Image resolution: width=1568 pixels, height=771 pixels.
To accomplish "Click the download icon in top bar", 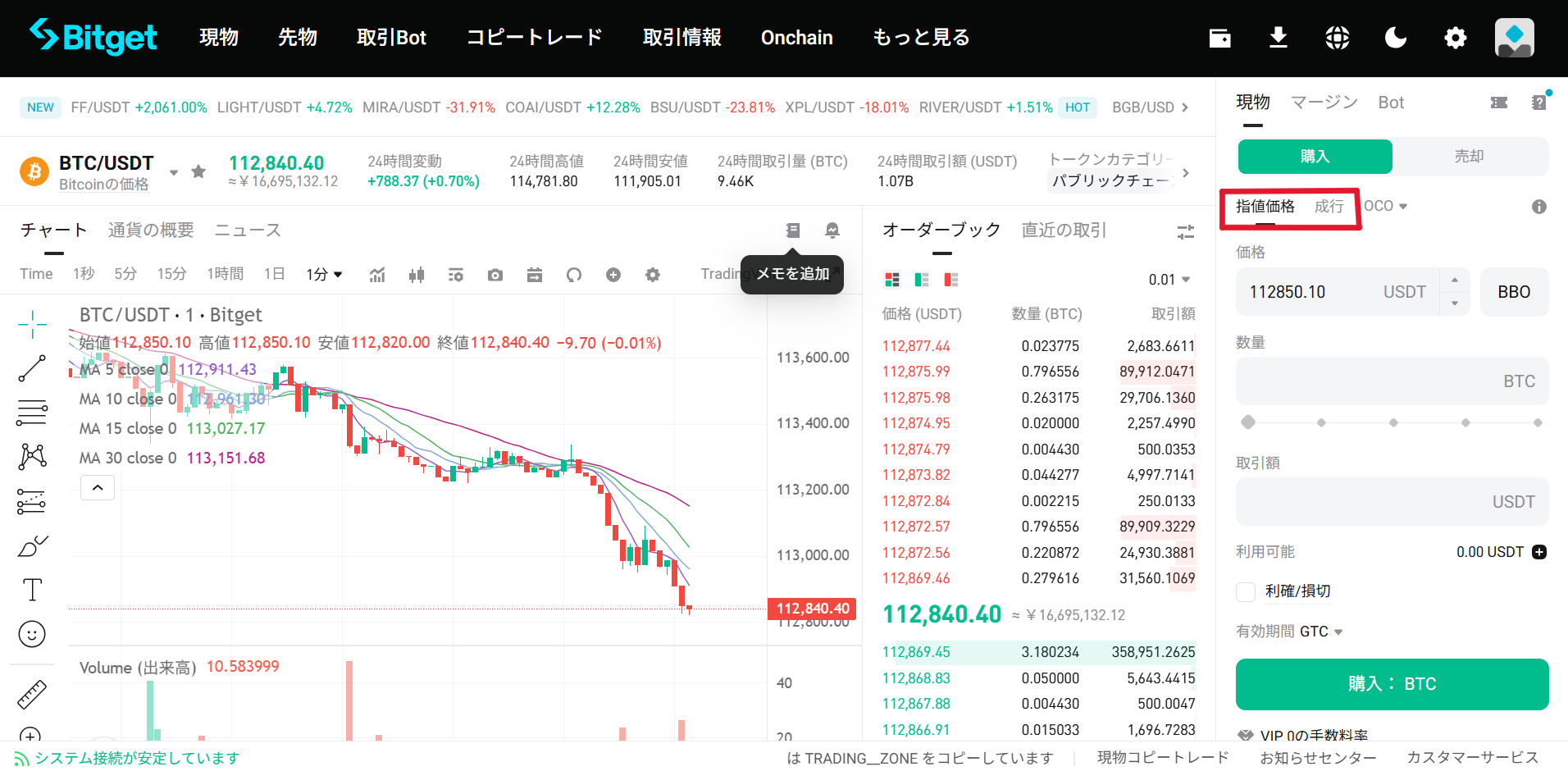I will tap(1278, 38).
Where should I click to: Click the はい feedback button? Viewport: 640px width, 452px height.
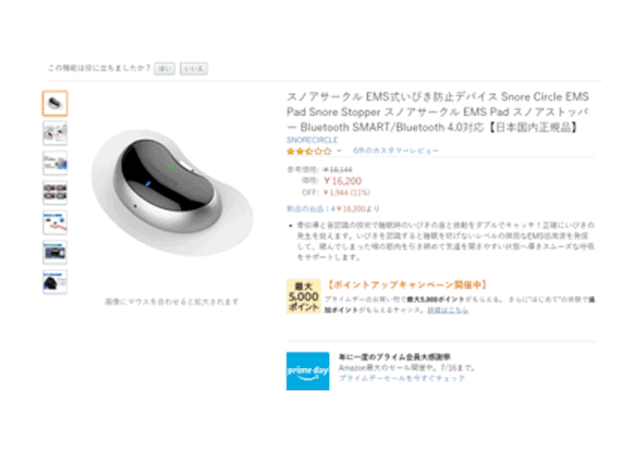(x=164, y=69)
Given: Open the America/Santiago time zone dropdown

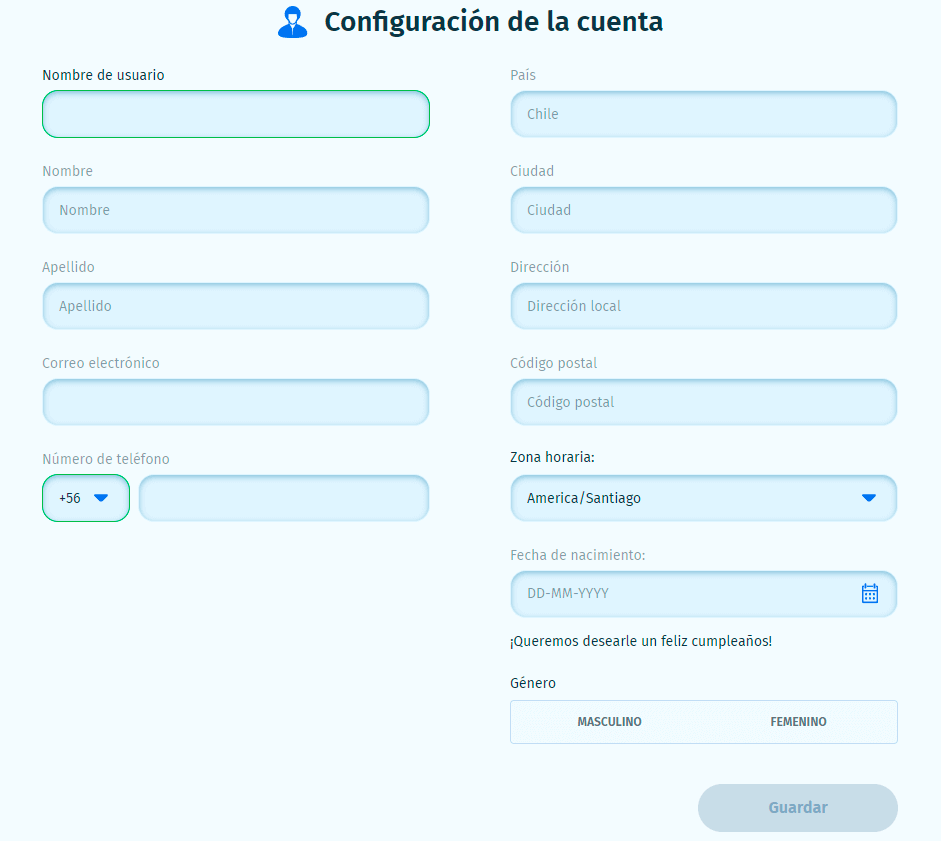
+ + + + +
* [Objective] Set down the lines above as they appear, starting with the line that contains "Where should I" and continuing through the last of the lines. Leave the pictures out of your answer.

* [Answer for this exercise]
Where should I click to: Click the はい feedback button? Viewport: 640px width, 452px height.
(x=164, y=69)
Given: Open the America/Santiago time zone dropdown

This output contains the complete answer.